(LifeSiteNews) — In an article published February 17 in the Daily Compass, Jean-Marie Le Méné, president of the Lejeune Foundation and a member of the Pontifical Academy for Life, sharply criticized two fellow members of the academy for their public support of a referendum on the legalization of assisted suicide.
The referendum on euthanasia had come under debate and was finally rejected in Italy’s constitutional court last week. “It is a serious matter,” Le Méné said, “when two members of the Pontifical Academy for Life, speaking about Italy, side in favor of legalization for assisted suicide. Being contrary to the doctrine of the Church, it is not and cannot ever be the Academy’s position.”
Le Méné was referring to a January 13 article published in La Civiltà Cattolica, a Jesuit journal reviewed by the Vatican, penned by Jesuit Fr. Carlo Casalone, professor of moral theology at the Pontifical Gregorian University, and to comments made January 31 in the French newspaper Le Monde, written by Marie-Jo Thiel, professor of ethics at the University of Strasbourg.
According to Le Méné, Casalone and Thiel acknowledge “that their respective positions are in conflict with the doctrine of the Church.” Le Méné rebuked them for attempting “to use their positions to officially commit the Pontifical Academy for Life” to what would amount to “a complete reversal of the universal Church’s position on assisted suicide.”

:::

Prompt 1
Say whether each statement agrees with the article on the euthanasia referendum, answering yes or no and quoting the deciding words of the article: (a) Le Méné's article appeared in the Daily Compass on February 17. (b) Italy's constitutional court approved the referendum. (c) Marie-Jo Thiel's comments appeared in La Civiltà Cattolica.
Prompt 2
Write out the part of the article on the euthanasia referendum from the words "The referendum on" up to and including the words "University of Strasbourg.", copying it word for word.

Exercise data
:::

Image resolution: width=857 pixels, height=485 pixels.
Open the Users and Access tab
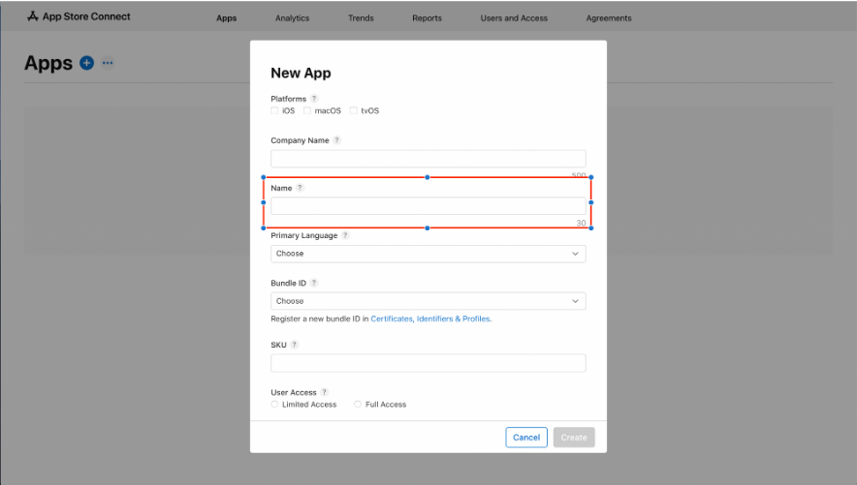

:::

Exercise response 1
(a) Yes: "In an article published February 17 in the Daily Compass"
(b) No: "was finally rejected in Italy’s constitutional court last week"
(c) No: "comments made January 31 in the French newspaper Le Monde, written by Marie-Jo Thiel"

Exercise response 2
The referendum on euthanasia had come under debate and was finally rejected in Italy’s constitutional court last week. “It is a serious matter,” Le Méné said, “when two members of the Pontifical Academy for Life, speaking about Italy, side in favor of legalization for assisted suicide. Being contrary to the doctrine of the Church, it is not and cannot ever be the Academy’s position.”
Le Méné was referring to a January 13 article published in La Civiltà Cattolica, a Jesuit journal reviewed by the Vatican, penned by Jesuit Fr. Carlo Casalone, professor of moral theology at the Pontifical Gregorian University, and to comments made January 31 in the French newspaper Le Monde, written by Marie-Jo Thiel, professor of ethics at the University of Strasbourg.